# [Set task]
Update the part that opens with the line containing "At what coordinates" and runs through the last line by replacing "button" with "control" and changing nothing else. Give only those lines, without the pictures.

╭──

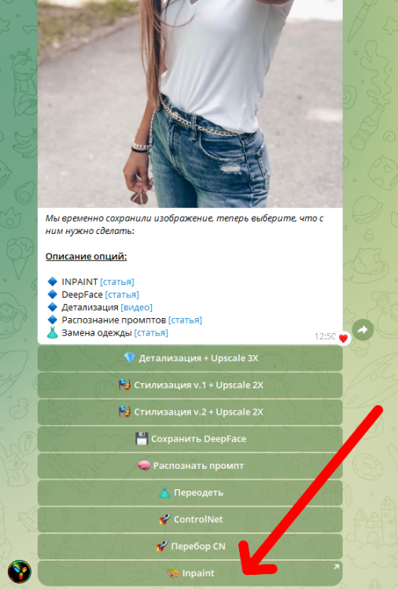Click the brain icon Распознать промпт

pos(144,466)
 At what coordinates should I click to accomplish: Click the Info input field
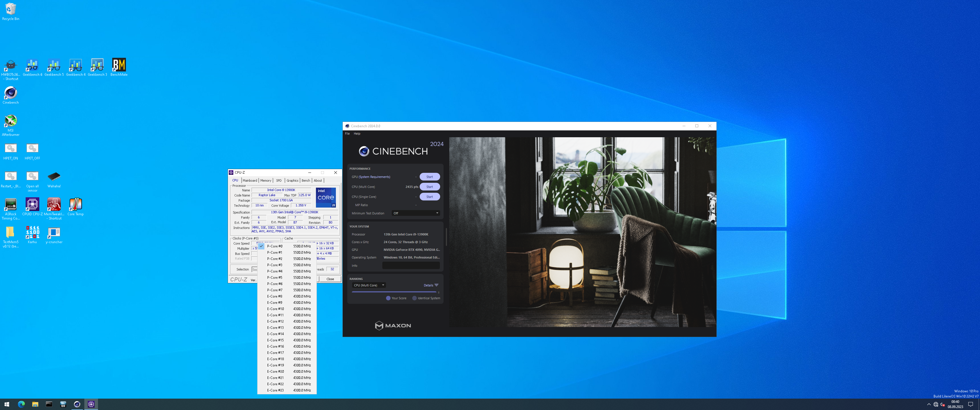(x=410, y=266)

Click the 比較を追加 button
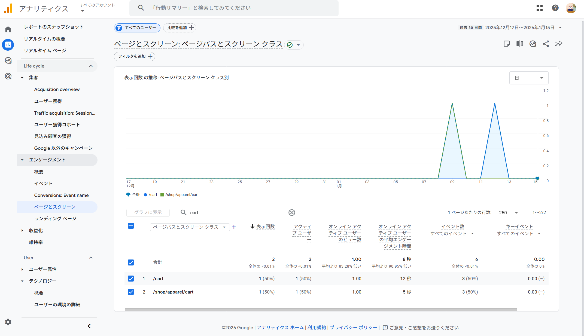tap(180, 28)
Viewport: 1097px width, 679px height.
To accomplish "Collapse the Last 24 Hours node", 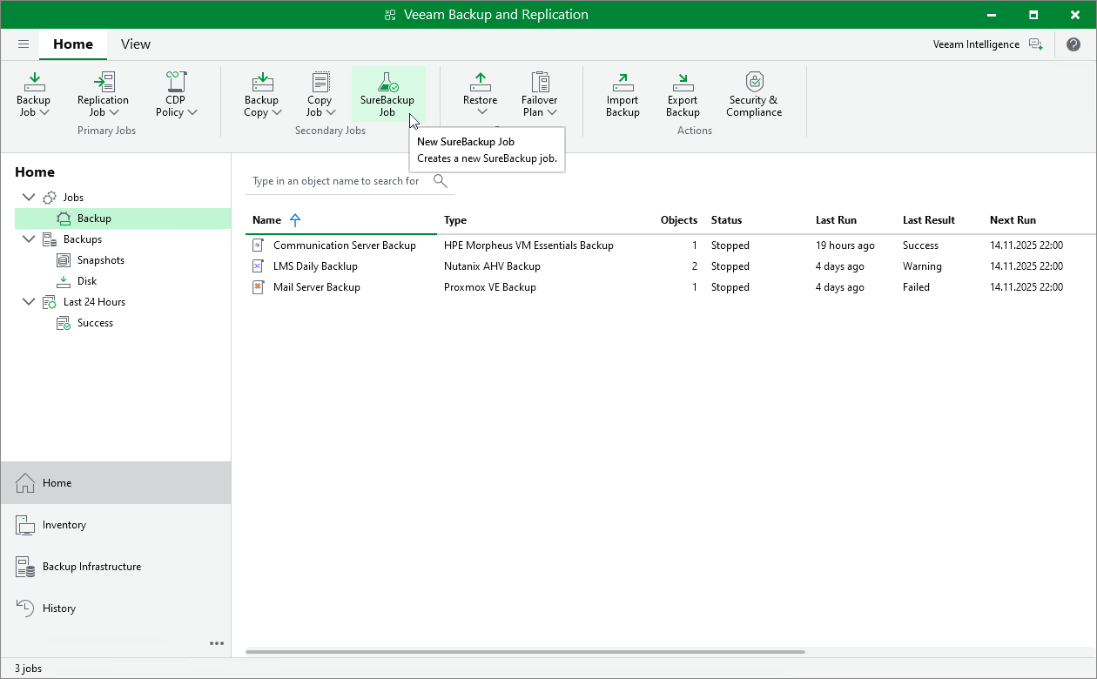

╰──

# [Answer to this task]
 At what coordinates should I click to accomplish: Click the Info input field
(x=410, y=266)

Click the 比較を追加 control
tap(180, 28)
Viewport: 1097px width, 679px height.
To accomplish "Collapse the Last 24 Hours node", 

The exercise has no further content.